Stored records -
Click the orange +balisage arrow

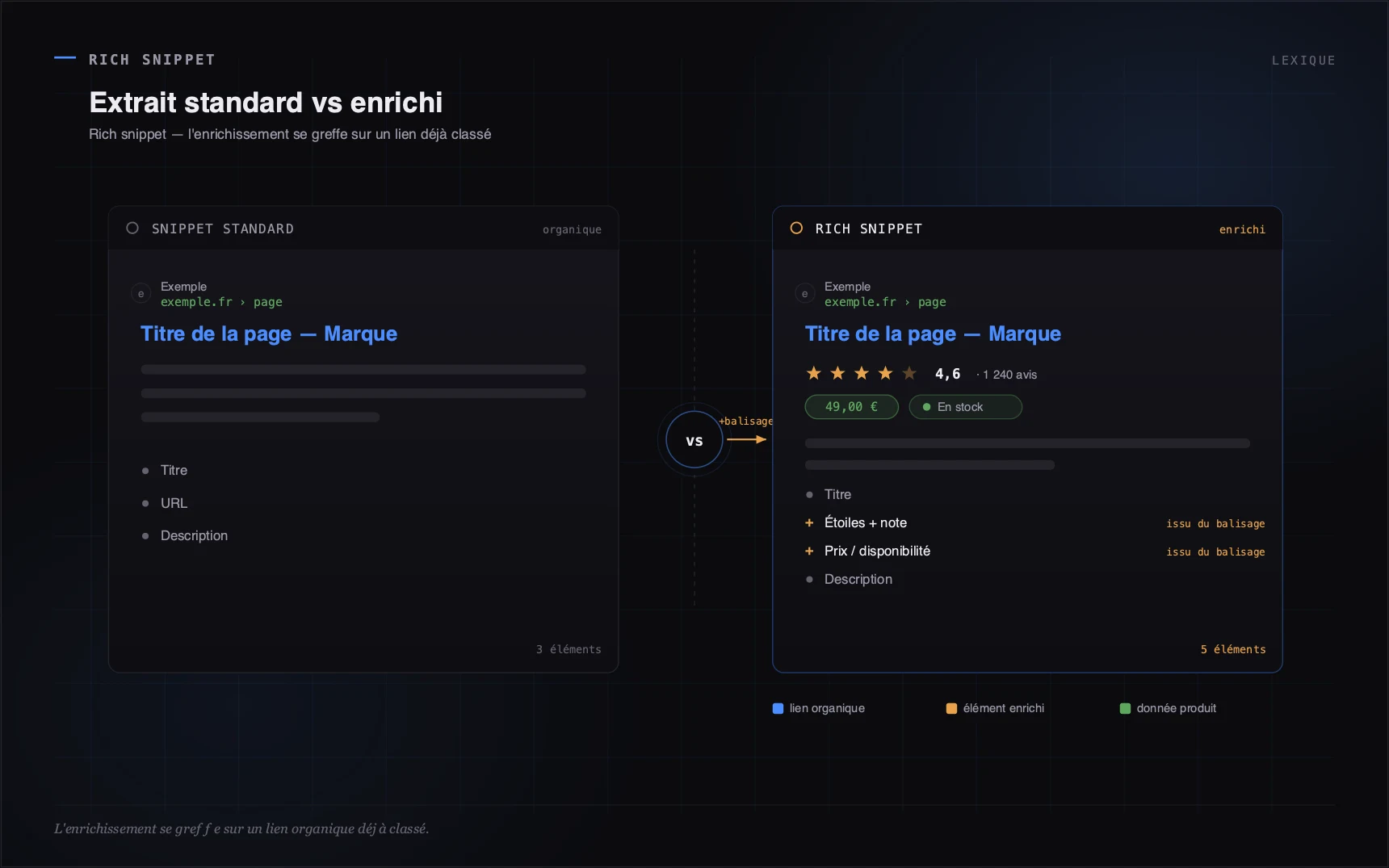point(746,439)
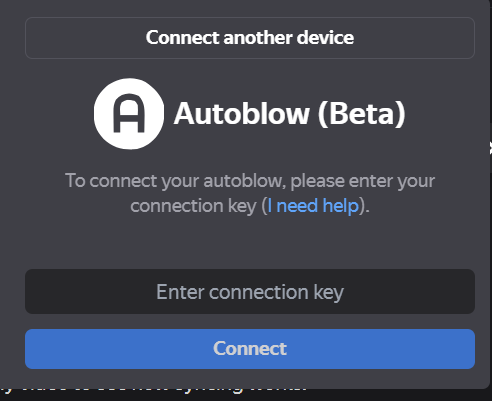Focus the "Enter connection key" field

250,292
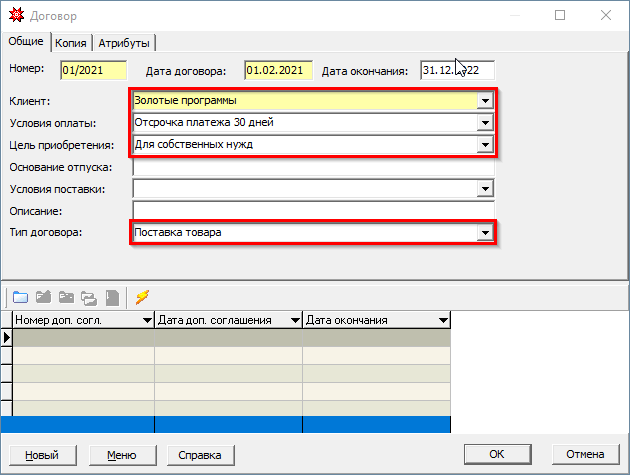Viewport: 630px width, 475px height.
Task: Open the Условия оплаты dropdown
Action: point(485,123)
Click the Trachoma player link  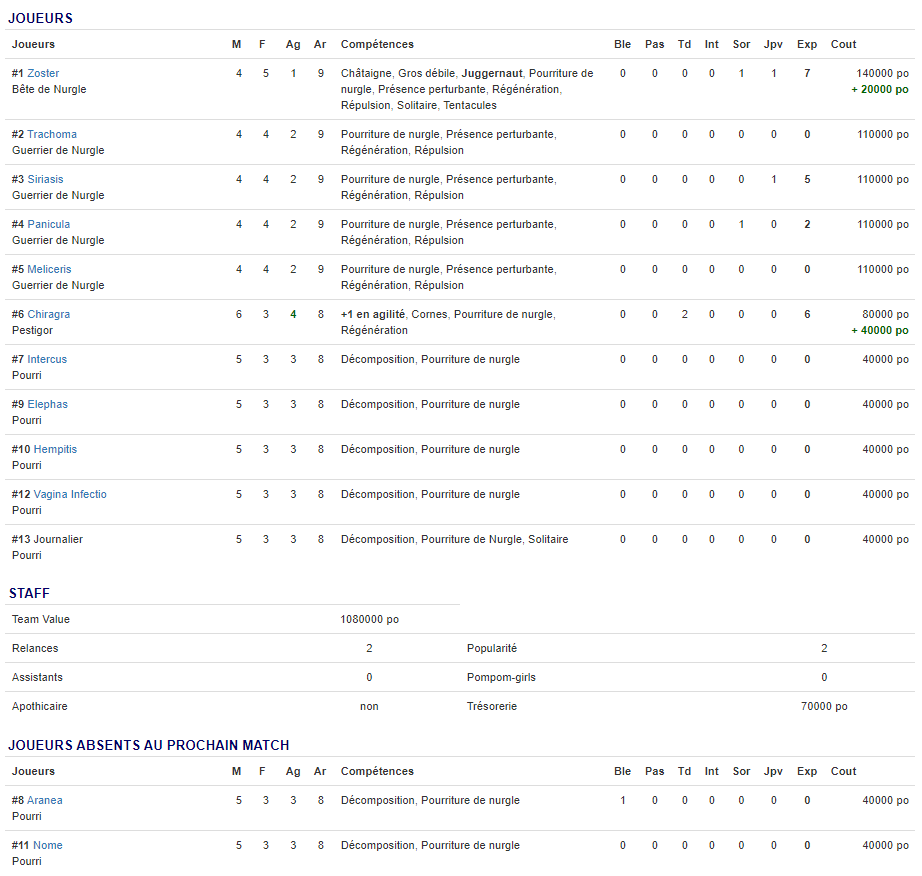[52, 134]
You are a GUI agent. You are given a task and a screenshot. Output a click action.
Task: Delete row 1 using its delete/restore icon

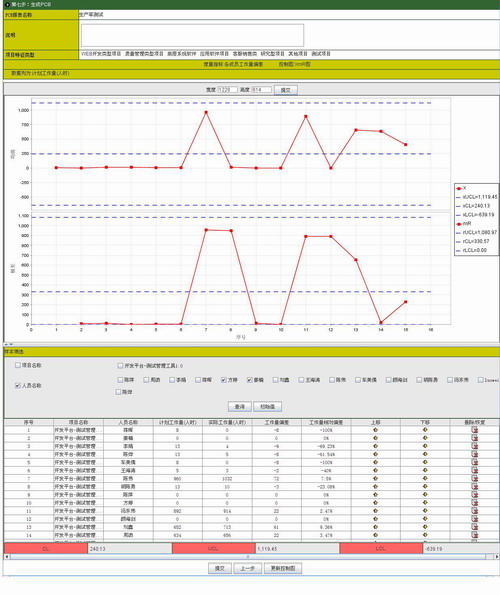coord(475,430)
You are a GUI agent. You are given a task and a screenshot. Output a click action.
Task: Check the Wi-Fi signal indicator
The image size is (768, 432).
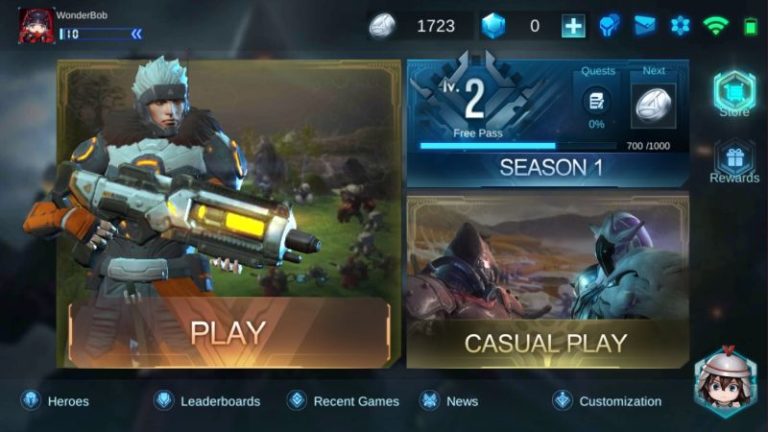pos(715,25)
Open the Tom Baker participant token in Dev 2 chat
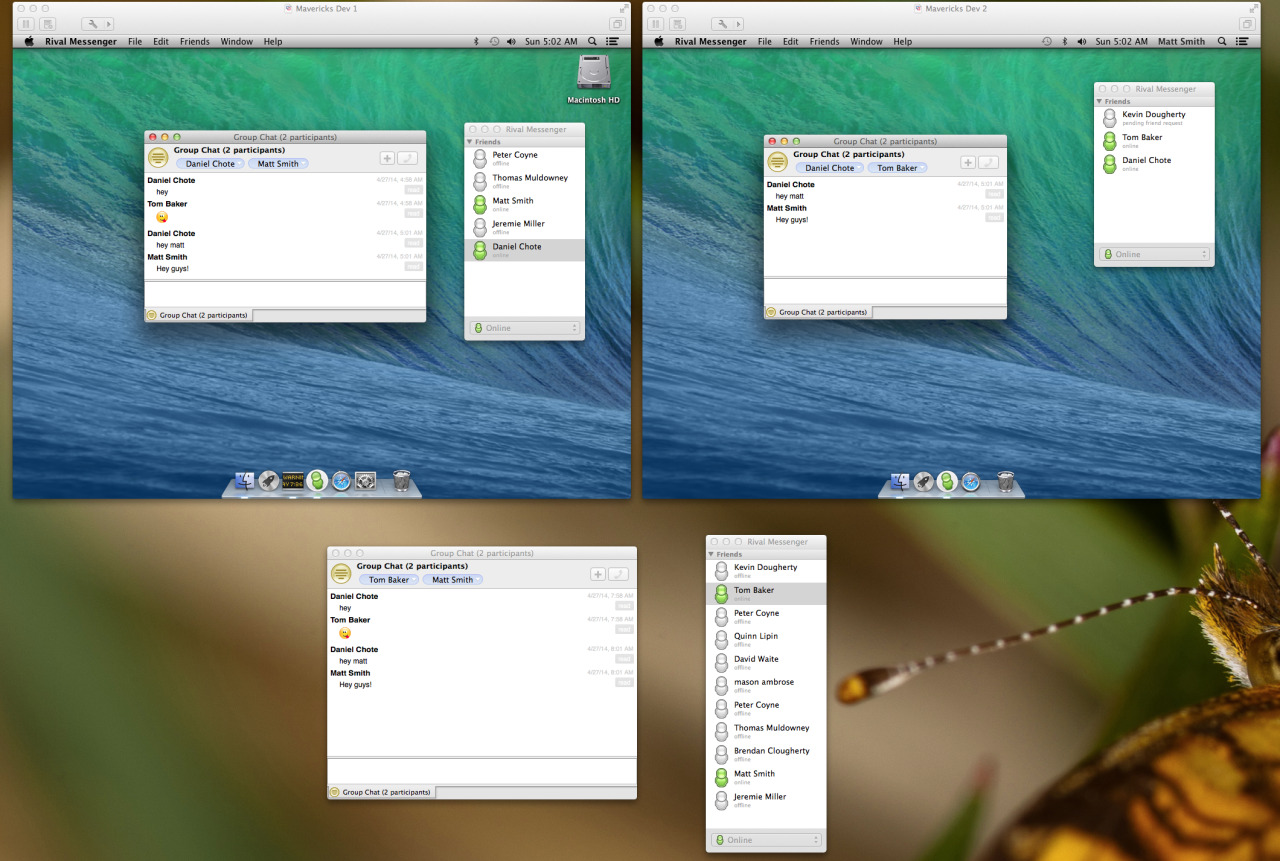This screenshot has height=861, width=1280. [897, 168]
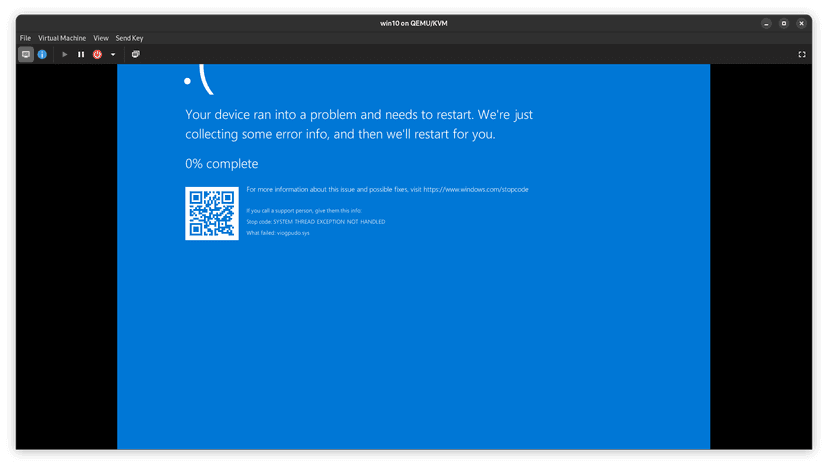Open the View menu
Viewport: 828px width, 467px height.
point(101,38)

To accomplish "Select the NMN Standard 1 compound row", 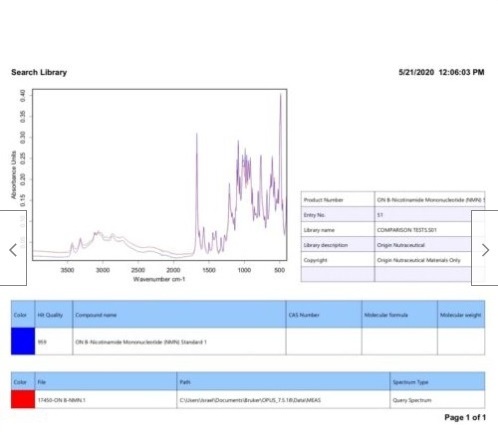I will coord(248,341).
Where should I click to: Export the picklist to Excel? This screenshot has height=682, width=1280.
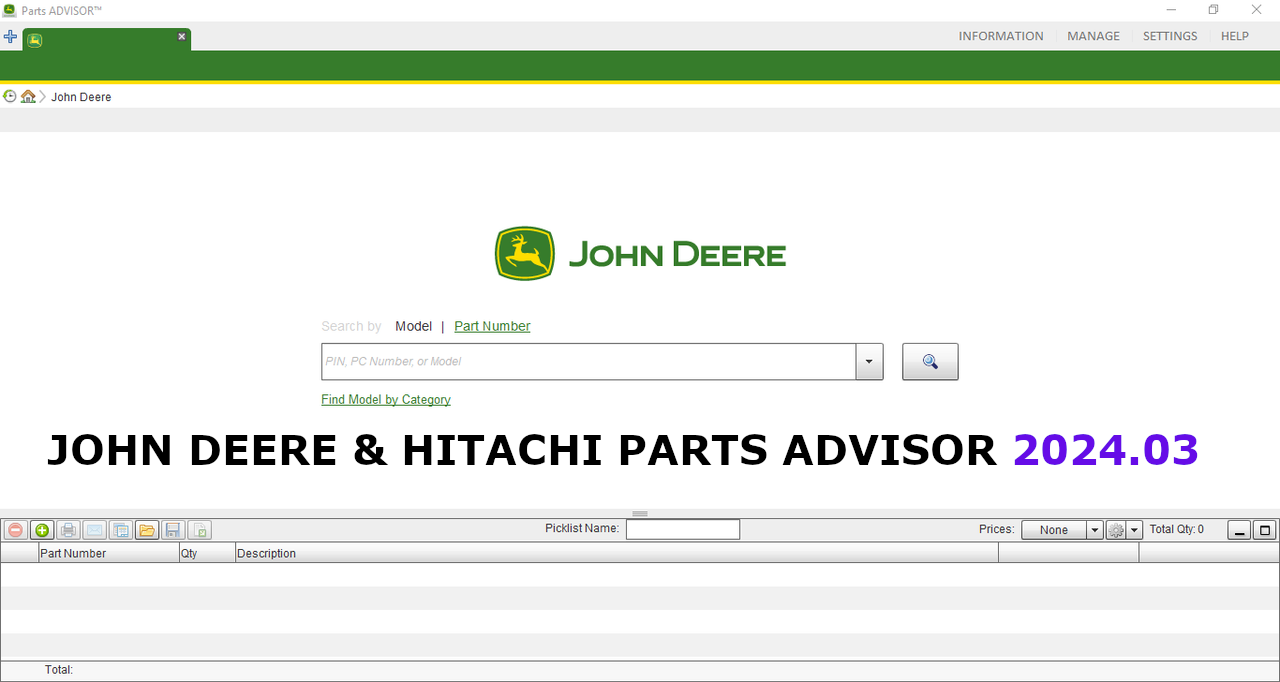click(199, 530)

Work instruction - Please transcribe exactly the lines from the one containing "Where should I" through the last line of the records above, both included, and leave out every picture.

Result of this task -
Where should I click to: Export the picklist to Excel? This screenshot has height=682, width=1280.
click(199, 530)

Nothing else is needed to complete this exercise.